Tom Trevor
Bristol, England
Tom Trevor is an independent curator and writer, based in England. He is currently Artistic Director of the 4th Dojima River Biennale in Osaka, Japan, taking place in July 2015. He is also developing a new international art triennial in Denmark for Aarhus 2017, European Capital of Culture, as a partnership between Aarhus University, ARoS Museum and Kunsthal Aarhus.

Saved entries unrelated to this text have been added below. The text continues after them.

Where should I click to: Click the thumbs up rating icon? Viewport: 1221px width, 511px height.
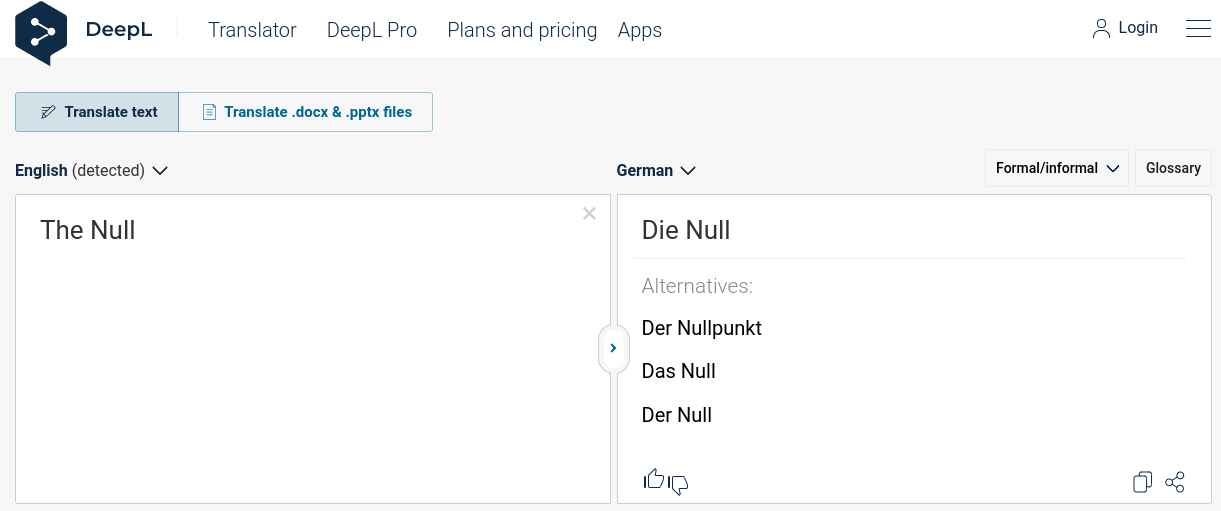[653, 479]
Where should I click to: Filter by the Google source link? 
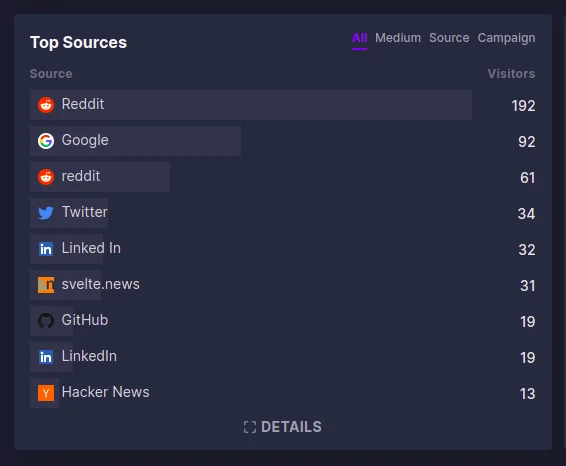tap(85, 140)
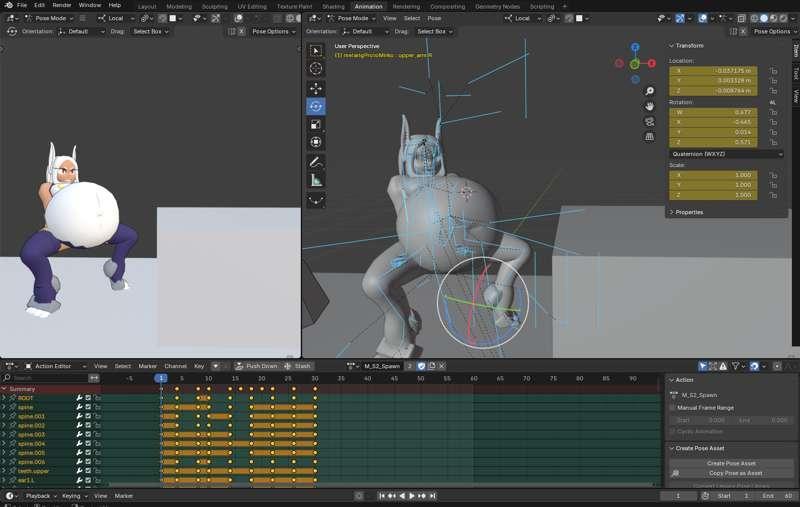Enable the Manual Frame Range checkbox
This screenshot has width=800, height=507.
673,408
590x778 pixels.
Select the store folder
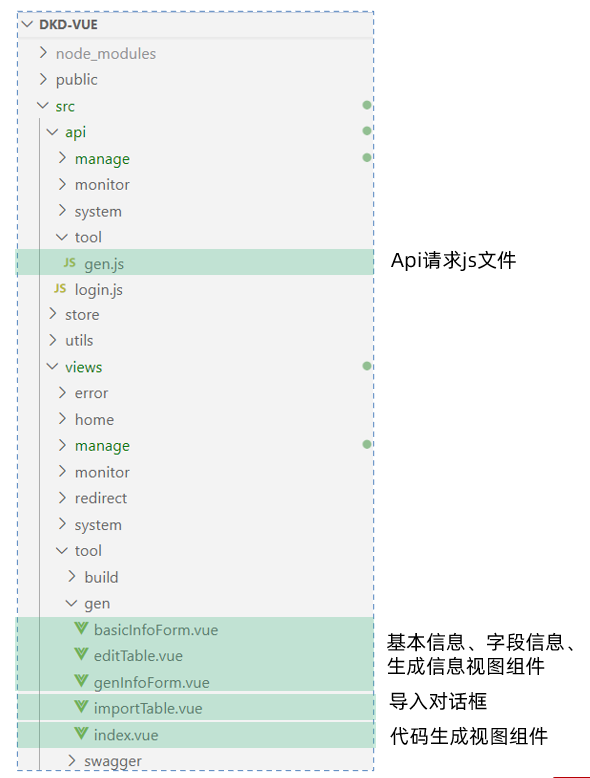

Other projects in development include a new film commission for the Venice Biennale in 2015, and curatorial collaborations with institutions in Austria, China, Japan, Korea and the UK. He is an Honorary Research Fellow at the University of Exeter (UK) (2014-17), where he was conferred an Honorary Doctorate of Letters (DLitt) in July. Curatorial projects in 2014 include Black Sun at the Devi Art Foundation, in Delhi (co-curated with Shezad Dawood), and Joelle Tuerlinckx’s Wor(l)d(k) in Progress? at Arnolfini, in Bristol (co-curated with Axel Wieder, in collaboration with Wiels, Brussels, and Haus der Kunst, Munich). In 2014, he was also a member of the jury for the Korea Artists Prize at MMCA Seoul, a member of the Advisory Committee of the Gwangju Biennale, an ICF correspondent at the Sharjah Biennial ‘March Meeting’ and a delegate at the World Biennial Forum in Sao Paulo.
From October 2005 to October 2013, Trevor was Director of Arnolfini, the centre for contemporary arts in Bristol, described by Sir Nicholas Serota in 2011, on the occasion of its 50th anniversary, as “one of a handful of the most significant contemporary cultural centres in Europe.” He was also Associate Curator of the Art Fund International project (2007-12), working in partnership with Bristol Museum to build a collection of contemporary art from an international perspective. He was previously Director of Spacex (1999-2005), in Exeter, and an independent curator (1994-99) based in London, initiating projects for institutions including the Architectural Association, Camden Arts Centre, the Freud Museum and the Institute of International Visual Arts. Over the past 20 years he has curated more than 100 exhibitions and produced more than 30 publications, placing a particular emphasis upon experimental, interdisciplinary practice and context-led projects.